Landsberg found the consensus building process to be familiar – values she said have long been part of the women’s movement.
She rejected the media criticism that there were no proper demands from the Occupy movement.
“They have a demand – an end to this inequality and hopelessness.”
Landsberg said the protesters were using their camp as a model of the kind of society they wanted, and they were wise not to make a specific list of demands.
While right-wing columnists like Margaret Wente argue the movement is irrelevant, Landsberg said it is changing the conversation at the highest level, “where bankers and presidents have to talk about equality.”
“To see young people springing up gives me hope for change,” Landsberg said, “I’ve been politically despairing for such a long time.”
Landsberg spoke at Occupy Toronto on Saturday, noting that there were more homeless and street people here compared to New York, but that each of the Occupy Movements had their own character.
While Landsberg said Lewis was initially reserved about the Occupy movement, he has come to see its importance.
Lewis said the Occupy Movement is an extension of the current political struggle, that what happens on the outside influences the inside. He gave the anti-Vietnam war movement as an example of a political struggle that began outside of Congress.
While he says there is no such thing as a democratic left in the U.S. party politics, Canada has a wider political spectrum, implying there was still relevance to the debates within our Parliaments.
Lewis said the present Canadian government has an agenda that is not hidden – “it’s completely explicit.”
Lewis believes the Harper government genuinely believes it has a mission to change the values of Canadians – a danger that could be a reality if they can get two back-to-back majorities.
Landsberg said the politics of the right “appeal to primitive angers” and tap into a “deep well of entitlement, greed and narcissism. “
When asked by a speaker about whether there was still room for a Liberal Party, Lewis said “no, their time is gone.”
He argued that the Liberals were opportunists who did considerable damage to Canada, whether it was through Japanese internment in World War II, Pierre Trudeau’s suspension of civil rights during the War Measures Act, or Paul Martin’s slashing of social security and foreign aid – cuts the country has yet to recover from.
Lewis said that since the Reagan years political dialogue has been in decline. While his father, David Lewis, often participated in passionate Parliamentary debates, there was a civility between Trudeau, Lewis and Stanfield that is missing in today’s political landscape.
For much of the evening Lewis spoke about his father’s legacy, and how often David Lewis is forgotten in the gap between Tommy Douglas and Ed Broadbent.
While Stephen was leader of the Ontario New Democrats in the 1970s, he said he was privileged to have counsel from his father, who at the time was the leader of the Federal New Democrats.
Landsberg spoke about the growing feminist movement, including the struggles within he NDP and its predecessor CCF for feminists to be seen as more than a splinter group.
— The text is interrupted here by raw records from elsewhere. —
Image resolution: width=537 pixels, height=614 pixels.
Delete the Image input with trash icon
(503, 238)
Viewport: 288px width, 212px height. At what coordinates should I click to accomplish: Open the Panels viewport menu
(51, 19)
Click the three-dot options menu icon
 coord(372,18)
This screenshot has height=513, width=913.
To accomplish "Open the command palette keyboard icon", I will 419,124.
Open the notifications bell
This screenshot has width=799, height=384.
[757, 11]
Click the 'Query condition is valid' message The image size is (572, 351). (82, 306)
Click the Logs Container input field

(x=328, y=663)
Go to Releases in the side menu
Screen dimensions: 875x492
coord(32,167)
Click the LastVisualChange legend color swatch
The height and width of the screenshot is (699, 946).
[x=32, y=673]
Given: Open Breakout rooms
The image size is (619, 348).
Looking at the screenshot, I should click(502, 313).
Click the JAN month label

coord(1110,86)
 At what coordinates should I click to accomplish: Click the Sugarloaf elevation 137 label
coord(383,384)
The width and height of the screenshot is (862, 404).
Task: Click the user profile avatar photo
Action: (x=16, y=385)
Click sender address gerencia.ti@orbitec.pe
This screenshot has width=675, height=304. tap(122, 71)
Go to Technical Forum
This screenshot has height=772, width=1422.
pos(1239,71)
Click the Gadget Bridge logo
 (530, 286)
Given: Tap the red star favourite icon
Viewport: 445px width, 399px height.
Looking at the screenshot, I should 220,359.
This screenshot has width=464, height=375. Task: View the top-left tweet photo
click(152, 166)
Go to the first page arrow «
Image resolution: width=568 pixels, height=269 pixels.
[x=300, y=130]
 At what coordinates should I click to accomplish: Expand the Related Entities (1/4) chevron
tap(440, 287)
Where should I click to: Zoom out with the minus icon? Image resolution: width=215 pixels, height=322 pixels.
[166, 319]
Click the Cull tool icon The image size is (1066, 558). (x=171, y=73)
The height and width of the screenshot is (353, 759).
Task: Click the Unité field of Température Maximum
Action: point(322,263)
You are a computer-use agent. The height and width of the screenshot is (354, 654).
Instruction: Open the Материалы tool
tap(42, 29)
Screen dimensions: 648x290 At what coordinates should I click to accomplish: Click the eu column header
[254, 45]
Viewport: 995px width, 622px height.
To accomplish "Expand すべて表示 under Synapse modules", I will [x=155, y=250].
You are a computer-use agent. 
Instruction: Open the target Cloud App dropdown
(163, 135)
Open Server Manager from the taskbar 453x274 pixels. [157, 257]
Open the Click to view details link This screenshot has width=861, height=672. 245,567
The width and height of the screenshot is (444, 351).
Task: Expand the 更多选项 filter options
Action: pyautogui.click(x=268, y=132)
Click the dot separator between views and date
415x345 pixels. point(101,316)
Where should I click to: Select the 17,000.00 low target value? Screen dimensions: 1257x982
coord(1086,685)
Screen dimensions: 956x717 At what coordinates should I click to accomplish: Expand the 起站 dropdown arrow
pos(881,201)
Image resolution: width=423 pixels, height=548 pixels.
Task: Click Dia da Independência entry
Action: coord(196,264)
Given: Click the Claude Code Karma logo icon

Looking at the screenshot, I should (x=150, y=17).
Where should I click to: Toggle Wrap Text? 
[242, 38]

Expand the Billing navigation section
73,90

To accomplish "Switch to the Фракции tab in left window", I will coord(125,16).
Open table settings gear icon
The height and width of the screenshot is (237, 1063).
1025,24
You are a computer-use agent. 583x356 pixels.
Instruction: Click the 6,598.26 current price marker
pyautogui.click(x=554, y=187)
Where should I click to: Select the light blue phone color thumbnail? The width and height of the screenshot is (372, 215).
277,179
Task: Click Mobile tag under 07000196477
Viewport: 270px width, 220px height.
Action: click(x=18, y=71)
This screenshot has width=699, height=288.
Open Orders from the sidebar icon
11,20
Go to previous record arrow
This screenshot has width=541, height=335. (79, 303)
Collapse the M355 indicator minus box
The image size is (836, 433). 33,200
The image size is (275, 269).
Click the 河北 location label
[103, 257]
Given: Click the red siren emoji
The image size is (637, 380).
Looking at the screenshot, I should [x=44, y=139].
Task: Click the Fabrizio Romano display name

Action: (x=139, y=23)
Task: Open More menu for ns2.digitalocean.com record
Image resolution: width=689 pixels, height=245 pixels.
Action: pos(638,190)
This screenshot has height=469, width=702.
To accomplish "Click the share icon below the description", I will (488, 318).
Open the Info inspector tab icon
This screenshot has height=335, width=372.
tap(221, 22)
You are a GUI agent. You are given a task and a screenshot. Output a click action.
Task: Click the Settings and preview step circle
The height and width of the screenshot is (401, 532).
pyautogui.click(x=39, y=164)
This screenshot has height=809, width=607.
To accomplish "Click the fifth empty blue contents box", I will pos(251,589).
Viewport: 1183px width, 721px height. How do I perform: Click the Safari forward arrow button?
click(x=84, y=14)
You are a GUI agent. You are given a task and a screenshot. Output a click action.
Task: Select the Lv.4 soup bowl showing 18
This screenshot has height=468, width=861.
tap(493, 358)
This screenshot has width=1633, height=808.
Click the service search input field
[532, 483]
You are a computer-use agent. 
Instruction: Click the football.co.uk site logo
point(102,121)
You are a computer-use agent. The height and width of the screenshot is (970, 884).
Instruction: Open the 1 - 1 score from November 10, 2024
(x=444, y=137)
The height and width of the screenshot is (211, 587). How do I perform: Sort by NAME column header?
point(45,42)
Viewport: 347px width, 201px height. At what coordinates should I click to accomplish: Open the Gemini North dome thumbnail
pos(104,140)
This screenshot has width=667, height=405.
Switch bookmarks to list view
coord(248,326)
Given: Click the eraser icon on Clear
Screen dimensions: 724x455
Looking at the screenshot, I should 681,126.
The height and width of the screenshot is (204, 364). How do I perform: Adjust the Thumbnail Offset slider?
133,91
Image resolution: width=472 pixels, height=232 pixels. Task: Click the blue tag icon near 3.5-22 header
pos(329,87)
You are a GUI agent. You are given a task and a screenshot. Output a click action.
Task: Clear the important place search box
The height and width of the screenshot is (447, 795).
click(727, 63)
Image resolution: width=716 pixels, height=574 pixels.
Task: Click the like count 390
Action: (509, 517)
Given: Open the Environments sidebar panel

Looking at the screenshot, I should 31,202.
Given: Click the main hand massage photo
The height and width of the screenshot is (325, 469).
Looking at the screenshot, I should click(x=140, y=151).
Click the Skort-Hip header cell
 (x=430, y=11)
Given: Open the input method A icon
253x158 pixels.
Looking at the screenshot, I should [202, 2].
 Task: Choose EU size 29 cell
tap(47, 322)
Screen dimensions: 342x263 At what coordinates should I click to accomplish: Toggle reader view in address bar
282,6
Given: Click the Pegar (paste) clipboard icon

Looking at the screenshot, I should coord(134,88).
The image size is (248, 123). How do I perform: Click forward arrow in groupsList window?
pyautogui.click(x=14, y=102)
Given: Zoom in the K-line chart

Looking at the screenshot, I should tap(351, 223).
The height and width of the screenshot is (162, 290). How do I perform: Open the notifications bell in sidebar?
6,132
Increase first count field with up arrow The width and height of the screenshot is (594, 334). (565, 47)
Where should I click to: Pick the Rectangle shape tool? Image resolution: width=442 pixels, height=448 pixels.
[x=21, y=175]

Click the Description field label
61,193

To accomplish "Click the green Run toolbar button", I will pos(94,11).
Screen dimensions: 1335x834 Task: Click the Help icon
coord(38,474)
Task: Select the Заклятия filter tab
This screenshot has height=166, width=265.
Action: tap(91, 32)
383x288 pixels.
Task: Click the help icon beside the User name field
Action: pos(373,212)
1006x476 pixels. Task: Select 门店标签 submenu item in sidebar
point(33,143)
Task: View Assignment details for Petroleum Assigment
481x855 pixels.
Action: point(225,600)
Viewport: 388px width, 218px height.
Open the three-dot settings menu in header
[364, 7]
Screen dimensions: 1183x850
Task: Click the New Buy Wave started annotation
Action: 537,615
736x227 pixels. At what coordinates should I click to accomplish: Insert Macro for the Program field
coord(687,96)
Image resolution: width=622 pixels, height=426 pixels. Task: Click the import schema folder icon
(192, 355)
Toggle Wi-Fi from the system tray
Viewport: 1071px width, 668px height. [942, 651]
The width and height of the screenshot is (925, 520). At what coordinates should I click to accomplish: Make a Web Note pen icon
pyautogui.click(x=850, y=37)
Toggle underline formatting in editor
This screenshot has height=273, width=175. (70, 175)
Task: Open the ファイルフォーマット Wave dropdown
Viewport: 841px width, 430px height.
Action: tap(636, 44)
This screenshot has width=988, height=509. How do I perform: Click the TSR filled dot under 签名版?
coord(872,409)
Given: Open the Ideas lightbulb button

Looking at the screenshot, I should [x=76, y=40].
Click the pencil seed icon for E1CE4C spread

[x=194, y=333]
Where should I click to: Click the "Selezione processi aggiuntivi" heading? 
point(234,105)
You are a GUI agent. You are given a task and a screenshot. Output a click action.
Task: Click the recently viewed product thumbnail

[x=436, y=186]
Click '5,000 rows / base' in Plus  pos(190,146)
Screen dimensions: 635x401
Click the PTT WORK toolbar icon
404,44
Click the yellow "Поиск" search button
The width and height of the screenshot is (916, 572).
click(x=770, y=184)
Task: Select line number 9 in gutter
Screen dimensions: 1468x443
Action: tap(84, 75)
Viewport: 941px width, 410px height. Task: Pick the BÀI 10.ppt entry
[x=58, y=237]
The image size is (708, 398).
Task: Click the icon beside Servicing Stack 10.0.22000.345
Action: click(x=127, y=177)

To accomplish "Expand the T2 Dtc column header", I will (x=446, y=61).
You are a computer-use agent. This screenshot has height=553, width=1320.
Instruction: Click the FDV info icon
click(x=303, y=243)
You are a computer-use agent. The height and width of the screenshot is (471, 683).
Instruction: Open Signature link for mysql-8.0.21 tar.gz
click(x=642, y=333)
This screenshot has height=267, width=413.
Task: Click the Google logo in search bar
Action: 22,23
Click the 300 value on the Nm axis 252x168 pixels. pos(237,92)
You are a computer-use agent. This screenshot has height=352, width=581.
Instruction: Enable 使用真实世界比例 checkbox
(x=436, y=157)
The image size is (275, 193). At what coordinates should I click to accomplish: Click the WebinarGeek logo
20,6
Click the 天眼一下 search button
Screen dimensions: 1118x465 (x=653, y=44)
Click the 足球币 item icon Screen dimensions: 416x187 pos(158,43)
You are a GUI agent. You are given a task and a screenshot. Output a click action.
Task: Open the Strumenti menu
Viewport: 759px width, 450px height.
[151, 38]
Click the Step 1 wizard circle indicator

While writing a column for the Toronto Star, Landsberg said she tapped into a feminist movement that had been coming to a slow boil. She said she received about 200 letters a week in a time before e-mail, many of the writers “ecstatic I was tackling these topics.”
She said the Harper government is now taking apart much of the feminist infrastructure, including dismantling the long gun registry that was set up in response to the Montreal Massacre.
“The worse it gets, the better it is for feminism,” Landsberg said. “Young women are rising up again.”
Lewis spoke about sexual violence directed towards women and its impact on the spread of HIV/AIDS in Africa, noting that if it was happening to men there would be more of an impetus to stop it.
He noted that sexual reproductive health was left off of the UN’s millennium goals, although is optimistic about the creation earlier this year of UN Women, an “entity” created to promote gender equality and the empowerment of women worldwide..
He praised former Chilean President Michele Bachelet, UN Women’s first Executive Director. “She is so charismatic,” he said. “One gets a sense that if we got a billion (dollars) in their hands, they would give women a real voice.”
Landsberg surprised the audience with a personal revelation – that she married Stephen Lewis six weeks after they met. “I thought I’d never find another one of these,” she said with a smile.